» **Given problem**: Copy the lines from the records verbatim, beginning with the line containing "Expand the Code" and ending after the line containing "coord(959,144)".

» **Data entries**:
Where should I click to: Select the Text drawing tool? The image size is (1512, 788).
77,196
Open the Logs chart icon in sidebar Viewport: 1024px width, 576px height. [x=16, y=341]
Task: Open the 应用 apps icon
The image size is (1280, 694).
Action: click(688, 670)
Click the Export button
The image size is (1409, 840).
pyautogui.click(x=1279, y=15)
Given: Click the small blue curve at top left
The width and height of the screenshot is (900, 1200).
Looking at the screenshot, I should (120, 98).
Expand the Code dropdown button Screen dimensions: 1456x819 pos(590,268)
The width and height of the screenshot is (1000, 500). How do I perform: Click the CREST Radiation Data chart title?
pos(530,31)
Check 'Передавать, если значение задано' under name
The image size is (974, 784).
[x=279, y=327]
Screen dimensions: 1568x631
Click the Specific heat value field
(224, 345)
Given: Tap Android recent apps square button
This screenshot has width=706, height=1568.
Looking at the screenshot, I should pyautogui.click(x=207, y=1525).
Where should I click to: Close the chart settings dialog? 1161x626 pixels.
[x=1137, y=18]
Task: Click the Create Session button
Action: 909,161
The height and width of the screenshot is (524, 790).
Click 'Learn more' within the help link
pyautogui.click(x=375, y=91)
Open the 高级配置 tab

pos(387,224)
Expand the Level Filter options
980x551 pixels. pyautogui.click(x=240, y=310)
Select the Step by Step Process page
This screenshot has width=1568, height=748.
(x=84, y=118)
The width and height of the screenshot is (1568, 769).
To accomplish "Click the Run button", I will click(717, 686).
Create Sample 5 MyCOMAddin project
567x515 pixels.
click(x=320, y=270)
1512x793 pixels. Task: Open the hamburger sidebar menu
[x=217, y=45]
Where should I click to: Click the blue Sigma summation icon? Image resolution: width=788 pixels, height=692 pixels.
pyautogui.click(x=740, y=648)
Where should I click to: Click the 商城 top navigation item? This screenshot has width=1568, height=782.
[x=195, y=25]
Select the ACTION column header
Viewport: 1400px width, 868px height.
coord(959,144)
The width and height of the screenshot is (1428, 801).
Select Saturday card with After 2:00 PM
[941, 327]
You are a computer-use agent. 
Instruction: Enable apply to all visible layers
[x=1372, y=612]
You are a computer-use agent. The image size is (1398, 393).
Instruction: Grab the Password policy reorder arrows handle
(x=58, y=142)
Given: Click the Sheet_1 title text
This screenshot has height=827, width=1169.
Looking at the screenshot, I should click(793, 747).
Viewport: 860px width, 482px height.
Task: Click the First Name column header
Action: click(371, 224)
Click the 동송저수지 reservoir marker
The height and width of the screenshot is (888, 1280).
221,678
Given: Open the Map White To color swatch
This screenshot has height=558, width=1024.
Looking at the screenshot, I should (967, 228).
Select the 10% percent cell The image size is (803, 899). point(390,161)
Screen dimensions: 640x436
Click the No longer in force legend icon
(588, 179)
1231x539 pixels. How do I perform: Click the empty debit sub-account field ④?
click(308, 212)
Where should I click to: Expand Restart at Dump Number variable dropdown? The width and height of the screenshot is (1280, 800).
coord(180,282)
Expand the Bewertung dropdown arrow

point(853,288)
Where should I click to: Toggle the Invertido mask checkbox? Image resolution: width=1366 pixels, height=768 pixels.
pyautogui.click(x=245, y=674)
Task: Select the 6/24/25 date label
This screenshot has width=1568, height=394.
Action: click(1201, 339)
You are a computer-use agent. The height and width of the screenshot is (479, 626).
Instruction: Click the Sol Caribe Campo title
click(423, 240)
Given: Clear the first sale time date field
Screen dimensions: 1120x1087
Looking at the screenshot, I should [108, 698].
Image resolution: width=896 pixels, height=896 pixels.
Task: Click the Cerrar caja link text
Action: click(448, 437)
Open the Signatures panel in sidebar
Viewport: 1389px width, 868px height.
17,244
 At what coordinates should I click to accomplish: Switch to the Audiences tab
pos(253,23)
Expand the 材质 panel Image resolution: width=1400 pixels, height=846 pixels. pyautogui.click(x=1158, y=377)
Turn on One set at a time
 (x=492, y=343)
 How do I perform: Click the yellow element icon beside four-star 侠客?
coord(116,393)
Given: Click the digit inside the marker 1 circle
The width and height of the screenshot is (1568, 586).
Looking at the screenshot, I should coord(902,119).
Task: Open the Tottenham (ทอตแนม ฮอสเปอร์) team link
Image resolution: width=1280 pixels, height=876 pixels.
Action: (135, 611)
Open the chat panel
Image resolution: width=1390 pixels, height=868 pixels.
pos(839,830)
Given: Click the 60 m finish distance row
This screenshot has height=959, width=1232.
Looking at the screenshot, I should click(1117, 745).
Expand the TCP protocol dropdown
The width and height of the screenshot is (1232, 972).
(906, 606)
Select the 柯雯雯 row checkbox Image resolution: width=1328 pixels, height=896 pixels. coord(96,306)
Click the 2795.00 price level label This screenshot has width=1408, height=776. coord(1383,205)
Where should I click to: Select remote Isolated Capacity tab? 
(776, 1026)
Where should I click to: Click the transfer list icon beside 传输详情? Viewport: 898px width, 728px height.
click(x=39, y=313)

» **Finished exercise**:
Expand the Code dropdown button Screen dimensions: 1456x819 pos(590,268)
The width and height of the screenshot is (1000, 500). How do I perform: Click the CREST Radiation Data chart title?
pos(530,31)
Check 'Передавать, если значение задано' under name
The image size is (974, 784).
[x=279, y=327]
Screen dimensions: 1568x631
Click the Specific heat value field
(224, 345)
Given: Tap Android recent apps square button
This screenshot has width=706, height=1568.
Looking at the screenshot, I should pyautogui.click(x=207, y=1525).
Where should I click to: Close the chart settings dialog? 1161x626 pixels.
[x=1137, y=18]
Task: Click the Create Session button
Action: 909,161
The height and width of the screenshot is (524, 790).
Click 'Learn more' within the help link
pyautogui.click(x=375, y=91)
Open the 高级配置 tab

pos(387,224)
Expand the Level Filter options
980x551 pixels. pyautogui.click(x=240, y=310)
Select the Step by Step Process page
This screenshot has width=1568, height=748.
(x=84, y=118)
The width and height of the screenshot is (1568, 769).
To accomplish "Click the Run button", I will click(717, 686).
Create Sample 5 MyCOMAddin project
567x515 pixels.
click(x=320, y=270)
1512x793 pixels. Task: Open the hamburger sidebar menu
[x=217, y=45]
Where should I click to: Click the blue Sigma summation icon? Image resolution: width=788 pixels, height=692 pixels.
pyautogui.click(x=740, y=648)
Where should I click to: Click the 商城 top navigation item? This screenshot has width=1568, height=782.
[x=195, y=25]
Select the ACTION column header
Viewport: 1400px width, 868px height.
coord(959,144)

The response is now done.